● AUSWAHL
Ich geh mal davon aus, dass der Propeller in Ordnung und auch größentechnisch passend ist. 

Bei einem frisch inspizierten Motor ist dieser leichte Schmierfilm auf dem Wasser ersteinmal nicht ungewöhnlich. Sollte aber nach 2-3 Ausfahrten nahezu verschwunden sein. 

Ich hatte ein sehr ähnliches Problem mit meinem 30 PS Honda, auch unmittelbar nach erfolgter Inspektion (allerdings selbst durchgeführt). Die Zündkerzen hatte ich dabei ausgetauscht. Eine der getauschten Zündkerzen war nicht in Ordnung. Sauber machen hat nicht geholfen, erneutes Austauschen aber schon. Im Standgas konnte ich nichts feststellen, es kam aber einfach keine Leistung und der Motor arbeitete bei höherer Drehzahl nicht rund, was auch akustisch deutlich wahrnehmbar war.

Wenn es die Zündkerzen nicht sind, die Spritzufuhr kontrollieren. Hatte ich bei meinem ersten Aussenborder. Fehlerhafter Spritanschluss und dadurch zu geringer Durchfluss. Allerdings ist mir damals beim Gas geben der Motor immer gleich komplett abgesoffen. 

Möglich wären auch zugesetzte Vergaser (z.B. wegen Wasser im Spirt). Macht sich ebenfalls durch Leistungsverlust bemerkbar. Das wäre allerdings unschön. Die Vergaser zu reinigen ist meist aufwendig und teuer. 
Hast Du einen Wasserabscheider zwischen Tank und Motor? Dann wäre dieser Fall eher unwahrscheinlich.

● GESPEICHERTE DATEN
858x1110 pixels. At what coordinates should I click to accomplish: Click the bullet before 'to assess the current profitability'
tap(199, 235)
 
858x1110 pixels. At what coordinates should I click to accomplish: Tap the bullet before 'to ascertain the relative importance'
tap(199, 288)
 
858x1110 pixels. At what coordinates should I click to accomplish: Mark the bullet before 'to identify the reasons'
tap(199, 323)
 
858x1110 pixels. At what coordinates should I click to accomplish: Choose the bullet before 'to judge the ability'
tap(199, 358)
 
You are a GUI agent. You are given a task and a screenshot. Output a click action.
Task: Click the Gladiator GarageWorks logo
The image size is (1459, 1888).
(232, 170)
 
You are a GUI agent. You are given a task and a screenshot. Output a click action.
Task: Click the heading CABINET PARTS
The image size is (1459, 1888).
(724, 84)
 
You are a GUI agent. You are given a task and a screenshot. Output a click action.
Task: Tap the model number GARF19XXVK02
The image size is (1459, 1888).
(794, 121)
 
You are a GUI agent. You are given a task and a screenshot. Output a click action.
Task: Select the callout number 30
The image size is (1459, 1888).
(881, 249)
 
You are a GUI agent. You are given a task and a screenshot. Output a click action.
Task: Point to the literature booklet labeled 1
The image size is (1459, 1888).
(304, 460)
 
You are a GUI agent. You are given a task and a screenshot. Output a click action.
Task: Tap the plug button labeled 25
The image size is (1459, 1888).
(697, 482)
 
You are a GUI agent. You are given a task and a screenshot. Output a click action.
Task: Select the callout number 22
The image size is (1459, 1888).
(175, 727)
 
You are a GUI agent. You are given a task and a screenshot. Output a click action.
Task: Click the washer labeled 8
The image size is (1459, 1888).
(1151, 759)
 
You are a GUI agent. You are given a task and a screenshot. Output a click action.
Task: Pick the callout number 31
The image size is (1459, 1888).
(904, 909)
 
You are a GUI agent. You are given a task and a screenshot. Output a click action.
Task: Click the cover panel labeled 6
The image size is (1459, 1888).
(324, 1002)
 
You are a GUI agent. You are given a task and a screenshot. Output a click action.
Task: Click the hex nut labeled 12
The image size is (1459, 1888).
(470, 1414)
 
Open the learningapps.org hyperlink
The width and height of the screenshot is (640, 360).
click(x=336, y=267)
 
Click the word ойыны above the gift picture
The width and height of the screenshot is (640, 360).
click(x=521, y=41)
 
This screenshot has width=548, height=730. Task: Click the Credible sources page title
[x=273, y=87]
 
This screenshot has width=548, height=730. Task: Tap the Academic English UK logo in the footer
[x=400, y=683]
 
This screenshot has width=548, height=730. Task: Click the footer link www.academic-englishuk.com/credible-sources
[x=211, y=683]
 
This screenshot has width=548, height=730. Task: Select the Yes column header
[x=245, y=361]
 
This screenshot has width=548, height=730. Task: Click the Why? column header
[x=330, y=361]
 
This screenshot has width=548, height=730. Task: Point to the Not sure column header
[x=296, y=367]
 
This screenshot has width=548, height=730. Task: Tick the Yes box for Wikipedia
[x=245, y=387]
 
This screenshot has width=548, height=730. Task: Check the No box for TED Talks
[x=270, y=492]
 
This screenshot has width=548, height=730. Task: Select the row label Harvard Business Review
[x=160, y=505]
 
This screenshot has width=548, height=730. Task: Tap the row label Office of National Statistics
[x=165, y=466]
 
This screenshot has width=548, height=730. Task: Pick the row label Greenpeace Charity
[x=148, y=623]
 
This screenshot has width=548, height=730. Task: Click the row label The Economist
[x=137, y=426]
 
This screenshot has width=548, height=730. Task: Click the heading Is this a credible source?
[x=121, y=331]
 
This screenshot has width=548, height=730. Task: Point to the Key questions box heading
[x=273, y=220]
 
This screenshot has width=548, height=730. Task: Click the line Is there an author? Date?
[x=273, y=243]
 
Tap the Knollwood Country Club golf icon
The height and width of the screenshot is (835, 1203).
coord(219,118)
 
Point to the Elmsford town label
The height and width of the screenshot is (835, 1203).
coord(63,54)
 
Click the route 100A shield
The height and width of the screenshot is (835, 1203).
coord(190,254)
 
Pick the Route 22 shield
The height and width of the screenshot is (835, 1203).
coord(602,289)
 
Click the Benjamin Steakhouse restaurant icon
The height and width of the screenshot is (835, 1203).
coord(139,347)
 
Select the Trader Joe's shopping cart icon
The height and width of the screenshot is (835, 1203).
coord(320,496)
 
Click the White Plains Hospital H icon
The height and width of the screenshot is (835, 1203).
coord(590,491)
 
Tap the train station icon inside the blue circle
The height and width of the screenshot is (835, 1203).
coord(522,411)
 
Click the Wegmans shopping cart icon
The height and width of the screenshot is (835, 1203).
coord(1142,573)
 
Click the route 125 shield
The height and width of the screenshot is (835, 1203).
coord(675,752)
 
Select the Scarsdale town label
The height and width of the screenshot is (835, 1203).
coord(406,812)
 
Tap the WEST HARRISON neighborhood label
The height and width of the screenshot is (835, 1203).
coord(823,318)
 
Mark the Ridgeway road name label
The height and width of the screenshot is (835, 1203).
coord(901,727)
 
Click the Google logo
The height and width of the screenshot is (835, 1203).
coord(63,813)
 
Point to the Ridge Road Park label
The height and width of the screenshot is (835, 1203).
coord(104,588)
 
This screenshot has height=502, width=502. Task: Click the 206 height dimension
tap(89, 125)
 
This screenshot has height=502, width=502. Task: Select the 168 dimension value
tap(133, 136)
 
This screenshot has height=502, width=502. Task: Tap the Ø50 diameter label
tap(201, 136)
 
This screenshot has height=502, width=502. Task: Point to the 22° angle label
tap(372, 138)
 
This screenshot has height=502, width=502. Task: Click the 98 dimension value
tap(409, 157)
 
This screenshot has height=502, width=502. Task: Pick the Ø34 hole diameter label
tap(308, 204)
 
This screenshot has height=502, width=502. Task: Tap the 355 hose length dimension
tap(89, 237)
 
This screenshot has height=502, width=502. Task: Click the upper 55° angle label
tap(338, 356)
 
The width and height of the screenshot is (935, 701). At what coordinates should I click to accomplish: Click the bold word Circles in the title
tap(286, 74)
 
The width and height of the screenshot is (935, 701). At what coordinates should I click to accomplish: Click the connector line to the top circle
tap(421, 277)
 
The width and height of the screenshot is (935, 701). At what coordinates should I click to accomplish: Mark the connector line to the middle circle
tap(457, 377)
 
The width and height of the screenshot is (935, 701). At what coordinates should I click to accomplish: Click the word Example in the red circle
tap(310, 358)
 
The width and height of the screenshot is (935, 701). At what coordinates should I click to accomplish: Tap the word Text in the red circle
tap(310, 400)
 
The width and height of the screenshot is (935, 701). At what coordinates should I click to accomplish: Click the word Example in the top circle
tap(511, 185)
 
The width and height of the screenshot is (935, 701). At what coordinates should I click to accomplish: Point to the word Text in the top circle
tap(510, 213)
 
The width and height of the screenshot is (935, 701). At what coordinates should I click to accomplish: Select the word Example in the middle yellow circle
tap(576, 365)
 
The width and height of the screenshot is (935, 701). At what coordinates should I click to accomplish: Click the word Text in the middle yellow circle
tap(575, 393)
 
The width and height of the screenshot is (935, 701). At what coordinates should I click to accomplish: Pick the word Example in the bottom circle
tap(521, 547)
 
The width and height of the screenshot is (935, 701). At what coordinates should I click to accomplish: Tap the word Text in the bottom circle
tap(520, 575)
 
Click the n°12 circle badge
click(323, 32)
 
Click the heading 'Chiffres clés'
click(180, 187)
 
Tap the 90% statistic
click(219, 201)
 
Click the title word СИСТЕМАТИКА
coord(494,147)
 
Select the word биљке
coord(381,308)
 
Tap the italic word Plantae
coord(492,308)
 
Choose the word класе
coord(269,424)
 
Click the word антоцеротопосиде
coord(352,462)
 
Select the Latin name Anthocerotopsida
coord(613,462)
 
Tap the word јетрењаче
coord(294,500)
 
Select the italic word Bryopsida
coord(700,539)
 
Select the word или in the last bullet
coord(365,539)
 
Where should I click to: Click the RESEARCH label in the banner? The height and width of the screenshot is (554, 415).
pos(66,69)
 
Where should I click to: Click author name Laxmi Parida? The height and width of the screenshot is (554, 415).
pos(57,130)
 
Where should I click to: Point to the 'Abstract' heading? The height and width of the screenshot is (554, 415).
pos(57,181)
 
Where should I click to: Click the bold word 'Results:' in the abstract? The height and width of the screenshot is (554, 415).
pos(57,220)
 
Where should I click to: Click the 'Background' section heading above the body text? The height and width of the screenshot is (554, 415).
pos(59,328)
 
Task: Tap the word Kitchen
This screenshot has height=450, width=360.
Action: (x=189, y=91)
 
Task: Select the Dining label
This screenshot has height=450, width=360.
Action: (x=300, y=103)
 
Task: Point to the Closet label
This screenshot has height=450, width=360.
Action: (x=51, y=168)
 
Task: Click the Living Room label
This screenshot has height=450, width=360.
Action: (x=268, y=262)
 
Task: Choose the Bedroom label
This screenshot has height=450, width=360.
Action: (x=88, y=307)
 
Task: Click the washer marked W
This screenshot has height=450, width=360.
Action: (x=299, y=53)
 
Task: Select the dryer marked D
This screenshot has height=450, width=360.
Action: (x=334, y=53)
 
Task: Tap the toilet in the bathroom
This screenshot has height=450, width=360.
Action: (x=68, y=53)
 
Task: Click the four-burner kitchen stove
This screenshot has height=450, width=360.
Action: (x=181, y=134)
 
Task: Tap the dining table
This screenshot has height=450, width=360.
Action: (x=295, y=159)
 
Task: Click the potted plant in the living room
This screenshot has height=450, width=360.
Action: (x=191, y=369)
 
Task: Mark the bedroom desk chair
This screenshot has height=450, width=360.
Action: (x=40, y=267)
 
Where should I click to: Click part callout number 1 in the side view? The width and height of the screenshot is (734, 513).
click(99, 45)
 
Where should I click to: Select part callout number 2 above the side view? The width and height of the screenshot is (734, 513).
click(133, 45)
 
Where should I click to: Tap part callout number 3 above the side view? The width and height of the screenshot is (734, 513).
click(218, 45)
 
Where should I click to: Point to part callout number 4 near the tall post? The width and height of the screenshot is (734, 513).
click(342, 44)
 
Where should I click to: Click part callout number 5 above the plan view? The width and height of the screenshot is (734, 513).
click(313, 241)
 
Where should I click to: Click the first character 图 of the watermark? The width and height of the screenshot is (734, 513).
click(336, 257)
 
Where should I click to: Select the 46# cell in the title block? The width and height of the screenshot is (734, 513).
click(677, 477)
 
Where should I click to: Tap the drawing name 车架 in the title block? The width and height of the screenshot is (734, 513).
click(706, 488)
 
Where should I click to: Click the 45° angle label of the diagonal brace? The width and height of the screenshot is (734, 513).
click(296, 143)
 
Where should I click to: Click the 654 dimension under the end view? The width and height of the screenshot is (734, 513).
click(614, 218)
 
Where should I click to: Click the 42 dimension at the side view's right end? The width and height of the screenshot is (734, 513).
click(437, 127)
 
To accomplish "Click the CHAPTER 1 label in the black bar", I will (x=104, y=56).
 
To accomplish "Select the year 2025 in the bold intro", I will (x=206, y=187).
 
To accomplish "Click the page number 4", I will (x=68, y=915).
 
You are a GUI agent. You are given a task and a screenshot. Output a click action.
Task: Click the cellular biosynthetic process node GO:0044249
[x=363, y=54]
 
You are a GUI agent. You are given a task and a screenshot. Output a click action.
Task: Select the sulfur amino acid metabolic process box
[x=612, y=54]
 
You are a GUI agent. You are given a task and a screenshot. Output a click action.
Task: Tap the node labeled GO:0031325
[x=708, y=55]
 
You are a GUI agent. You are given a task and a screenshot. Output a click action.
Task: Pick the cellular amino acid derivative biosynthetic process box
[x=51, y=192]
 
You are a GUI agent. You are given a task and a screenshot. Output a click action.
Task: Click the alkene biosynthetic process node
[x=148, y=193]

● ARBEITSAUFTRAG
Kannst du den Text über den Leistungsverlust beim Außenborder vollständig und wortgetreu wiedergeben? Die Datensätze sind eigenständiges Material und gehören nicht zum Text.

● ERWARTETE ANTWORT
Ich geh mal davon aus, dass der Propeller in Ordnung und auch größentechnisch passend ist. 

Bei einem frisch inspizierten Motor ist dieser leichte Schmierfilm auf dem Wasser ersteinmal nicht ungewöhnlich. Sollte aber nach 2-3 Ausfahrten nahezu verschwunden sein. 

Ich hatte ein sehr ähnliches Problem mit meinem 30 PS Honda, auch unmittelbar nach erfolgter Inspektion (allerdings selbst durchgeführt). Die Zündkerzen hatte ich dabei ausgetauscht. Eine der getauschten Zündkerzen war nicht in Ordnung. Sauber machen hat nicht geholfen, erneutes Austauschen aber schon. Im Standgas konnte ich nichts feststellen, es kam aber einfach keine Leistung und der Motor arbeitete bei höherer Drehzahl nicht rund, was auch akustisch deutlich wahrnehmbar war.

Wenn es die Zündkerzen nicht sind, die Spritzufuhr kontrollieren. Hatte ich bei meinem ersten Aussenborder. Fehlerhafter Spritanschluss und dadurch zu geringer Durchfluss. Allerdings ist mir damals beim Gas geben der Motor immer gleich komplett abgesoffen. 

Möglich wären auch zugesetzte Vergaser (z.B. wegen Wasser im Spirt). Macht sich ebenfalls durch Leistungsverlust bemerkbar. Das wäre allerdings unschön. Die Vergaser zu reinigen ist meist aufwendig und teuer. 
Hast Du einen Wasserabscheider zwischen Tank und Motor? Dann wäre dieser Fall eher unwahrscheinlich.